---- Provided data

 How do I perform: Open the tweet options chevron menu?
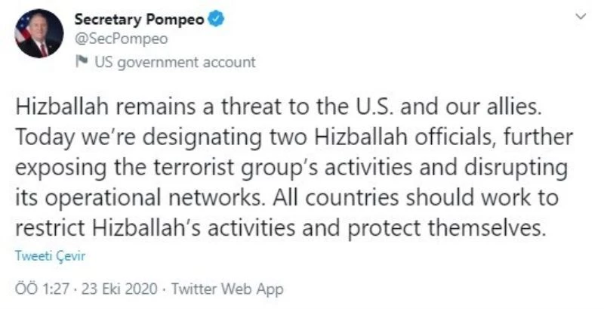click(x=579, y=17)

--------
---- Provided data

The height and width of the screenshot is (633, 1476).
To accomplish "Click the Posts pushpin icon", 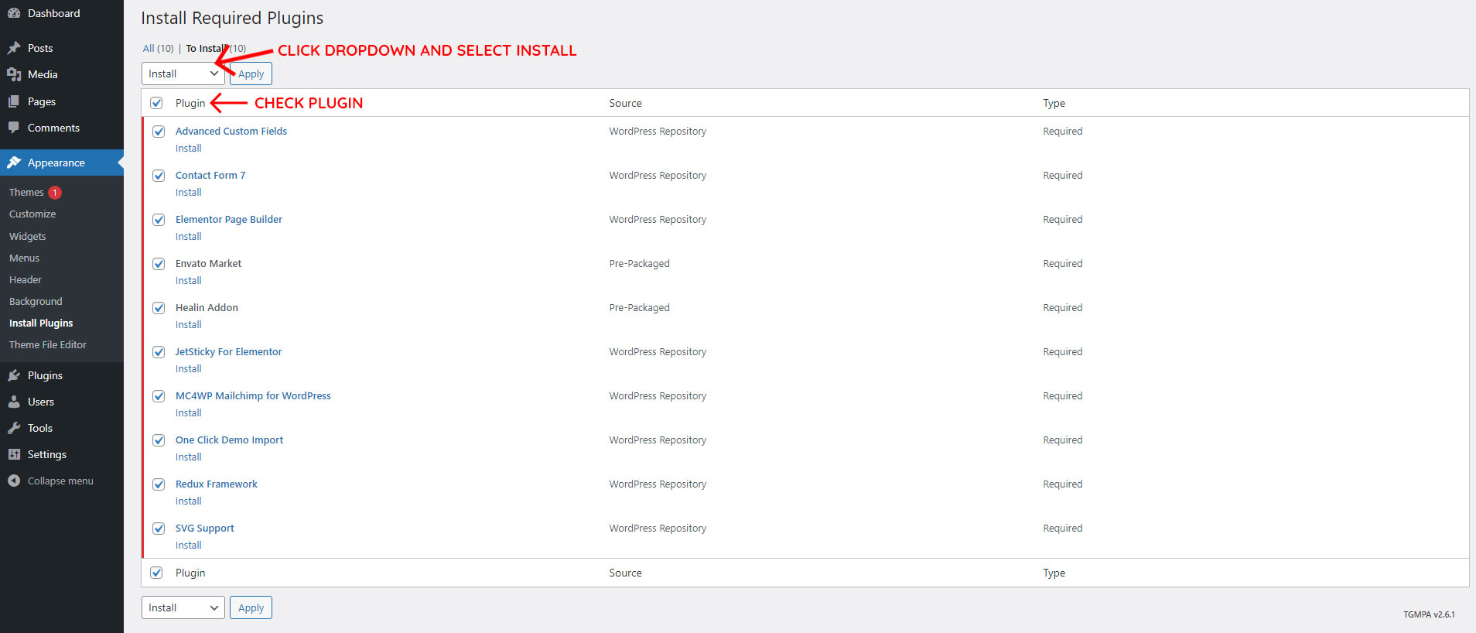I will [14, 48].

--------
---- Provided data

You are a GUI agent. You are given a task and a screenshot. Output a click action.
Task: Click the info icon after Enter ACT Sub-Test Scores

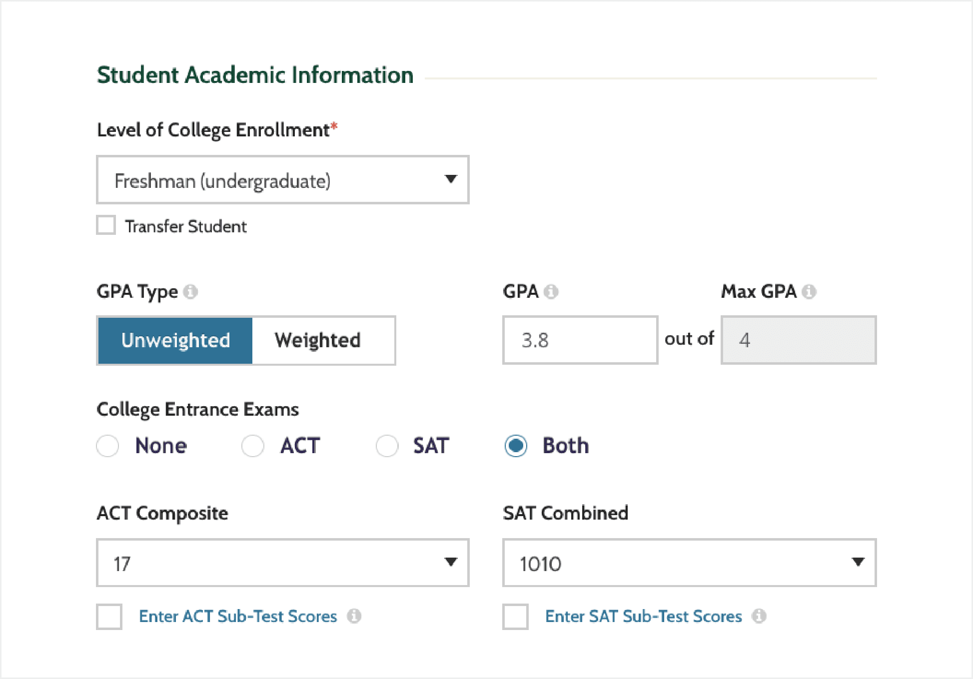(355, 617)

--------

Copy the listing from the line that has "How do I perform: Open" through the line that has "click(x=579, y=17)", requests included, and scale every click coordinate in the answers by 2.2, rounding to whole numbers with halves rounded up. Leave the pictures out.

 How do I perform: Open the tweet options chevron menu?
click(x=1274, y=37)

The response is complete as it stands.